Here’s a Goodreads review about my first novel. Spoiler alert: they didn’t like it.
“Did not finish due to the main character being so unlikeable […] The writing is mediocre with nothing but excessive commas, especially where they’re redundant and never should have been considered […] I guess I shouldn’t have expected much from the writing.”
And then there’s another book project — a journal with daily questions for couples to answer together. I got hired by a publisher called Potter Style to write 365 questions for this journal. I loved the project and I was proud of how it turned out. It ended up being a #1 bestseller, multiple years running. But, uh, not everyone loved it. Here’s one review:
“Questions are boring. I expected this to have some depth to it.”
When I see negative reviews about my work, it stings. I wish I could say, “It doesn’t bother me at all — not even for one single second — because my confidence is unshakable!” but that just isn’t true. The truth is that… it hurts.
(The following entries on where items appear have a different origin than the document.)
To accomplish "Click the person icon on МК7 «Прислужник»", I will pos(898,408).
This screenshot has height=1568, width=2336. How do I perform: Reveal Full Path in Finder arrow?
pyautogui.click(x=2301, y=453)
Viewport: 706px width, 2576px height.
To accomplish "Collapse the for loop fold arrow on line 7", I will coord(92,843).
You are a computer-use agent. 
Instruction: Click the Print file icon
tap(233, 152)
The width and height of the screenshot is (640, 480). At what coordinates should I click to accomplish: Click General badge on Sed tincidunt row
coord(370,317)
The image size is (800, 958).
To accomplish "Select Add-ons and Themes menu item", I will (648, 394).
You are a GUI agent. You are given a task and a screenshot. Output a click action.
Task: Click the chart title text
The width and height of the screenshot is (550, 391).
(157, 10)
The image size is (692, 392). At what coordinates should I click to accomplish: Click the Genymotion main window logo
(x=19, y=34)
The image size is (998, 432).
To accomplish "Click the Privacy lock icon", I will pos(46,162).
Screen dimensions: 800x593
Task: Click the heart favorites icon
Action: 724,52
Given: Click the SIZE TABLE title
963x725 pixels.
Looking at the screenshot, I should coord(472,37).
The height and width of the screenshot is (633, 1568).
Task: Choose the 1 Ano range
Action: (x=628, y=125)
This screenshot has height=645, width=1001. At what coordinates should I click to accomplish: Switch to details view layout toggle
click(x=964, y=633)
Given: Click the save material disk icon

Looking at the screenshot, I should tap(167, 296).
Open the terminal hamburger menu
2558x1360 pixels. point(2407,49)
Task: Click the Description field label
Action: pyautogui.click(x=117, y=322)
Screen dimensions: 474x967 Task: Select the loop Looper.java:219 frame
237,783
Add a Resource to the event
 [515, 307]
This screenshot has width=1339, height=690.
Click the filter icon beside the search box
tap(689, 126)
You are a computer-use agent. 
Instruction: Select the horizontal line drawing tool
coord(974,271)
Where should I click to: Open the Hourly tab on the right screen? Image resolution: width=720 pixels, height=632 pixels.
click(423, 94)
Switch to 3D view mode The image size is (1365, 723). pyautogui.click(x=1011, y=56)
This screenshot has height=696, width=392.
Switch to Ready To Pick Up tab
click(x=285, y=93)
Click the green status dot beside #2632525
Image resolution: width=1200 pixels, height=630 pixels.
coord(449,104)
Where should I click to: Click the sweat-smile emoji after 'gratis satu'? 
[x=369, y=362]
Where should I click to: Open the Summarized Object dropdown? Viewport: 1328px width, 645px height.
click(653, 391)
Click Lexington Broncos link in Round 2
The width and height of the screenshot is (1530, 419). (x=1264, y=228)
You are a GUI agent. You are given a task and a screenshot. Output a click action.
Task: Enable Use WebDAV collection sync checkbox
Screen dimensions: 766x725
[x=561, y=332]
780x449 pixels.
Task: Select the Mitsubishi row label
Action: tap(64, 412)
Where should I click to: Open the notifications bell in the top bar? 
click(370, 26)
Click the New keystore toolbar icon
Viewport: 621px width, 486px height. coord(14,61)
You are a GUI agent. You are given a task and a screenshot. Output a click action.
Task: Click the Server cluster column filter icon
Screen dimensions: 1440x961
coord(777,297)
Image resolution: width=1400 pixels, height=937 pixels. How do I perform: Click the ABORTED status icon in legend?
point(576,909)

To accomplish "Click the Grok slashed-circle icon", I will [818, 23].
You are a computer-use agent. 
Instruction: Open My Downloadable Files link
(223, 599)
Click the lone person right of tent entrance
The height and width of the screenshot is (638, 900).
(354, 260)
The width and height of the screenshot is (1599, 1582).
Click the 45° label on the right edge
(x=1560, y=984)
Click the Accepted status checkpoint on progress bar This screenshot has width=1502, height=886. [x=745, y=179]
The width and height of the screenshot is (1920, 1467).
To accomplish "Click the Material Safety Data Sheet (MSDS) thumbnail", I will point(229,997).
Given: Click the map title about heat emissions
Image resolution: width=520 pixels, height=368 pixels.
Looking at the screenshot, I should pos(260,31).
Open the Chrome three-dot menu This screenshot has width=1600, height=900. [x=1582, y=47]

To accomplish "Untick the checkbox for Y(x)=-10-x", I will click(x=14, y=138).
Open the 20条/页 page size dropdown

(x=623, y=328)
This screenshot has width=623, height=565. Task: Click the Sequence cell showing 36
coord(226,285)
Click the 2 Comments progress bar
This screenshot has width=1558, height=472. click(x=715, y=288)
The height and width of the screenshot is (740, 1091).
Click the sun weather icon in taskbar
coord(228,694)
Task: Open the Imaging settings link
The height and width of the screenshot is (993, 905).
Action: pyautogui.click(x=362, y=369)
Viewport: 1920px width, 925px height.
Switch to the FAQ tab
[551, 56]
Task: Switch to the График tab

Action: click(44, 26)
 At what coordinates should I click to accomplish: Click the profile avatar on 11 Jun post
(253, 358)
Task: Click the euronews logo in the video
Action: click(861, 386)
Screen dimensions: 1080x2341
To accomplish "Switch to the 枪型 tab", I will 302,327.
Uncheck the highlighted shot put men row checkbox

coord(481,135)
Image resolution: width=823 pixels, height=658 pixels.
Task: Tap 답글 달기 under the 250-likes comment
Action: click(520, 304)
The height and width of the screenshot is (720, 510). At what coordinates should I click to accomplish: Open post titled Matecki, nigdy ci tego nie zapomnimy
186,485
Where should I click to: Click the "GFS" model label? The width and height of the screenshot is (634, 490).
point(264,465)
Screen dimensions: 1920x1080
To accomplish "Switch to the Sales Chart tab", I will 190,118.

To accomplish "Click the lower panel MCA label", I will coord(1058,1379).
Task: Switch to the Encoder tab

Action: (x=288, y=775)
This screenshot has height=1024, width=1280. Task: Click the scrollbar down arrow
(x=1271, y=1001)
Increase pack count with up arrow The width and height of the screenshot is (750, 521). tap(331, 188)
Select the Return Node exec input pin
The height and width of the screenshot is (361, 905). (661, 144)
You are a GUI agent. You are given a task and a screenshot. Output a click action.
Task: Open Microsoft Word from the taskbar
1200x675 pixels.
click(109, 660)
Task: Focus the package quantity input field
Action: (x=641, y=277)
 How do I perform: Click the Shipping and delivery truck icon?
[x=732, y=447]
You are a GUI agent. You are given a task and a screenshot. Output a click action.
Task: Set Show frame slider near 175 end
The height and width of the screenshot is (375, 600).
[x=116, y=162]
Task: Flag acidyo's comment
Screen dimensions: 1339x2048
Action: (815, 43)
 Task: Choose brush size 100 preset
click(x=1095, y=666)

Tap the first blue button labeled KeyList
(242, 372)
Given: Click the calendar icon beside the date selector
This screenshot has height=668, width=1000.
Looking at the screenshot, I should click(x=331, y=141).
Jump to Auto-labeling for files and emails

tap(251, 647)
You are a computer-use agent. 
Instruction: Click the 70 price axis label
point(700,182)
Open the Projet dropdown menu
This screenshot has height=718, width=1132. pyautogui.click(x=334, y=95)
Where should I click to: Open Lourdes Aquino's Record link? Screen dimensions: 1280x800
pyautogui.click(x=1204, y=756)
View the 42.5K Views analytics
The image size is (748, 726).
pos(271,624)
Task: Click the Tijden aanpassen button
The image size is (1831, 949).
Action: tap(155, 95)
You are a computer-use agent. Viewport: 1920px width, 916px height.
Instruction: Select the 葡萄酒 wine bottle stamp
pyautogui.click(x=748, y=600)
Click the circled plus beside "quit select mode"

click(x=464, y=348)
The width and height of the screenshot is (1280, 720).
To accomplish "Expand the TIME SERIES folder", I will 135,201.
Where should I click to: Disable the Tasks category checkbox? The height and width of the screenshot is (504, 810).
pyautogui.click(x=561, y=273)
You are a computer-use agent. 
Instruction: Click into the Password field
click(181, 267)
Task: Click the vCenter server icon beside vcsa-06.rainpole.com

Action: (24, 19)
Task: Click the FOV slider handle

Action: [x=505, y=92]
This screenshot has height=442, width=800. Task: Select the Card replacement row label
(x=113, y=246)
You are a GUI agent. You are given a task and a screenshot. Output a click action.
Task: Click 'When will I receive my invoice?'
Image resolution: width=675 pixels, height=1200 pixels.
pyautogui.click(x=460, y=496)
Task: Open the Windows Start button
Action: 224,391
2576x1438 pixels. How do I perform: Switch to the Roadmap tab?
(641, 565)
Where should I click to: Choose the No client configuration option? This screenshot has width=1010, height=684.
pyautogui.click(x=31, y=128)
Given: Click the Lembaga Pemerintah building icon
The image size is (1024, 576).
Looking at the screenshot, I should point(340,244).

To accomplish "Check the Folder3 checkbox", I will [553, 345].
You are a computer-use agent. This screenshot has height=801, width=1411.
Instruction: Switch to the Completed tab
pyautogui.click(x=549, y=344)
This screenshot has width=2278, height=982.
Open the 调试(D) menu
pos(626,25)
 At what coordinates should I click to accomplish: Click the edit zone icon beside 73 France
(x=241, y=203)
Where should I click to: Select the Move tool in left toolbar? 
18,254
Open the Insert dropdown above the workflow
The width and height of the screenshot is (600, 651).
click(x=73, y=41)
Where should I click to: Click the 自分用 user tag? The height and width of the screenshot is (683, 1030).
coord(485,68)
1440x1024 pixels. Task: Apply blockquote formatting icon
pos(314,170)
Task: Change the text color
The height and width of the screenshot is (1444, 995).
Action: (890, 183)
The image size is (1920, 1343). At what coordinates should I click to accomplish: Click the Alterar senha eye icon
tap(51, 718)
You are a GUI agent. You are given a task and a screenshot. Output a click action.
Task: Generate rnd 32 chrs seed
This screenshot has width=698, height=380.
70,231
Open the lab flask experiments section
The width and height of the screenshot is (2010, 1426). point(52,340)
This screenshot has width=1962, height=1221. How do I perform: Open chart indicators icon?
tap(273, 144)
If you’re a chef and someone spits out your food, that’s not fun to witness. If you’re a writer and someone posts a 1-star review about your latest art project, that’s not much fun, either. Nobody wants that to happen.
But it does happen.
And then what?
How can we survive moments like that? How can we take in that kind of criticism and then choose to keep creating, without giving up? Without curling into a ball and hiding forever? How? When sometimes, it hurts so much?
The answer is different for everyone, but this is what helps me:
– I minimize my exposure to the negativity. I try not to obsessively soak in feedback, either positive or negative. I stay away… ish. This is part of the reason why I deactivated the comments section on my blog. I like having a bit of separation. For me, this feels healthy.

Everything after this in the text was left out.